::: Excerpt provided :::

I visited the Church of St Catherine in Old Colwyn some years ago, by which the time the church had been closed for some time and was inevitably in a rather sorry state. Stained glass at the church consisted of a rather lovely set of decorative windows along the north and south walls and a large pictorial window in the east wall of the chancel. Large paintings and beautiful stencilled work had also been added to the chancel, presumably in the 1880s or 90s.

The north and south nave windows were made in the 1880s by Cox, Sons, Buckley & Co. (one of which is signed), and it seemed possible that the donor of the east window went to the same firm for this window. Although the firm of Cox & Son appears to have been prolific, too little attributed work by the firm has been published to attribute windows to the studio with much certainty. In the 1870s they boasted that their windows were made by ‘eminent church designers’, and this is likely to have made their windows difficult to attribute if the designers’ individual approach to draughtsmanship as well as composition was retained in the manufacture of the windows by the studio.

Stained glass window.
A.L. Moore, The Crucifixion with St Catherine and St Asaph, 1892, Church of St Catherine, Old Colwyn

Cox and Sons joined with Buckley & Co. in the 1880s, which was taken over by T.F. Curtis in 1893. I have come across several windows of the 1890s signed by Cox, Sons, Buckley & Co., and although these have a recognisable style, they may not be of much help in identifying their work before that date. I was unable to spot any recognisable similarities in the decorative style of the nave windows with the surrounding decorative work of the east window of St Catherine’s in Old Colwyn, which is dated 1892. The window has a Crucifixion scene at the centre, with figures of St Catherine and St Asaph, patron of the diocese at either side. The face of Catherine has the look of a portrait, presumably that of Elizabeth Matthews Elliott – in whose memory her husband, John Matthews Elliott, commissioned the window. The couple lived in Newton Heath, now part of Manchester, and were no doubt wealthy holidaymakers to the North Wales coast.

:::

▶ Stated goal 1: Recast the records from the line containing "You are a GUI" through the end of the records as a two-column CSV with the headers request and answer. Each request should be one row, with each field quoted, line breaks turned into spaces, and the pictures left out.
The text and the records are unrelated.

::: Stored records :::

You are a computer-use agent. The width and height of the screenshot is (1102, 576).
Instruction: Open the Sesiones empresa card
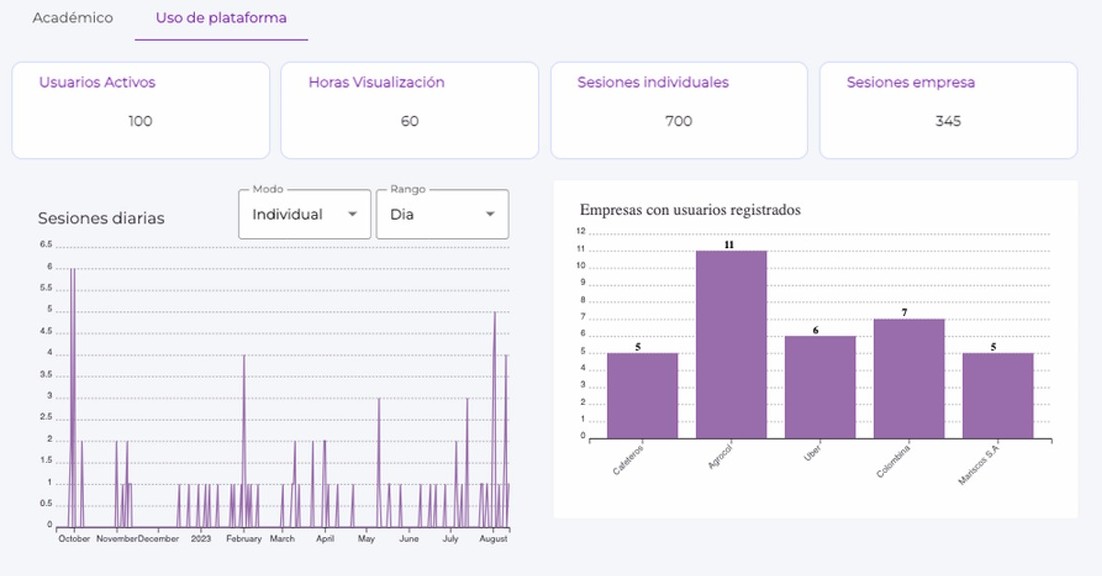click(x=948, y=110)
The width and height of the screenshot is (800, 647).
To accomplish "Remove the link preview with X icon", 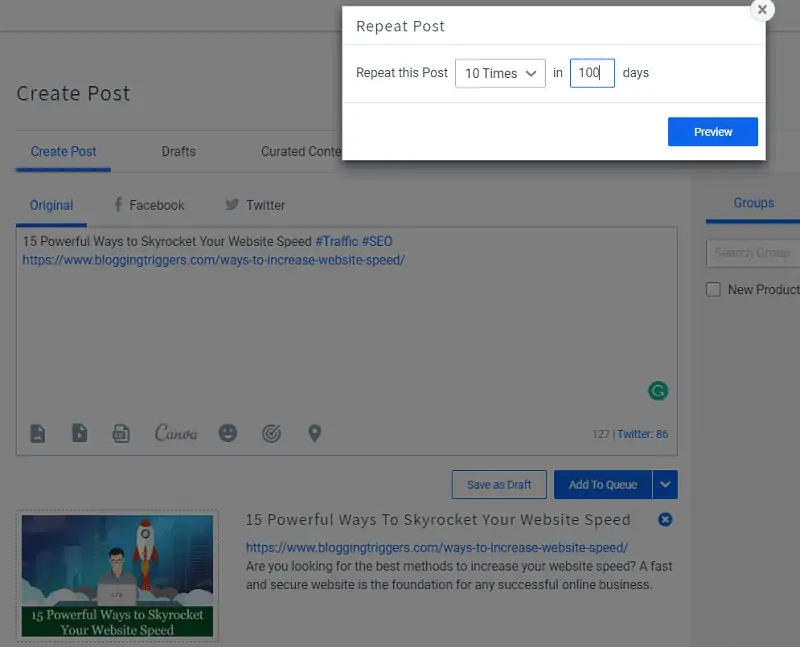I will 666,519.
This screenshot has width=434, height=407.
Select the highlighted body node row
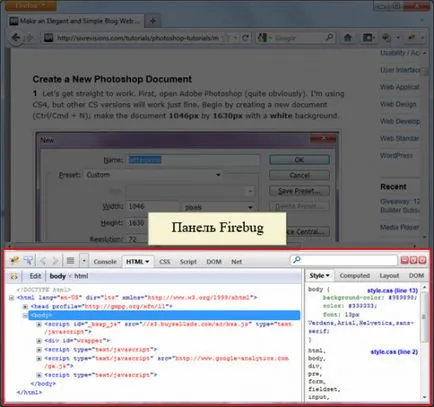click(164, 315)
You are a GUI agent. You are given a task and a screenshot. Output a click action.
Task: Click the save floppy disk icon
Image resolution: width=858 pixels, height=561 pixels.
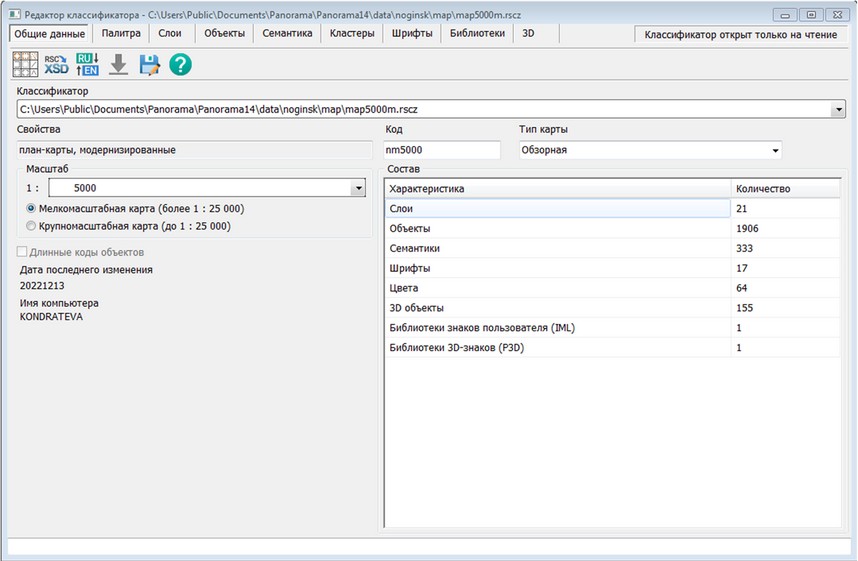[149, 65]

:::

▶ Stated goal 2: According to the text about the Church of St Catherine in Old Colwyn, who commissioned the east window, and in whose memory?

▶ Task result 1:
request,answer
"You are a GUI agent. You are given a task and a screenshot. Output a click action. Task: Click the save floppy disk icon Image resolution: width=858 pixels, height=561 pixels.","[149, 65]"

▶ Task result 2: John Matthews Elliott commissioned it in memory of his wife, Elizabeth Matthews Elliott.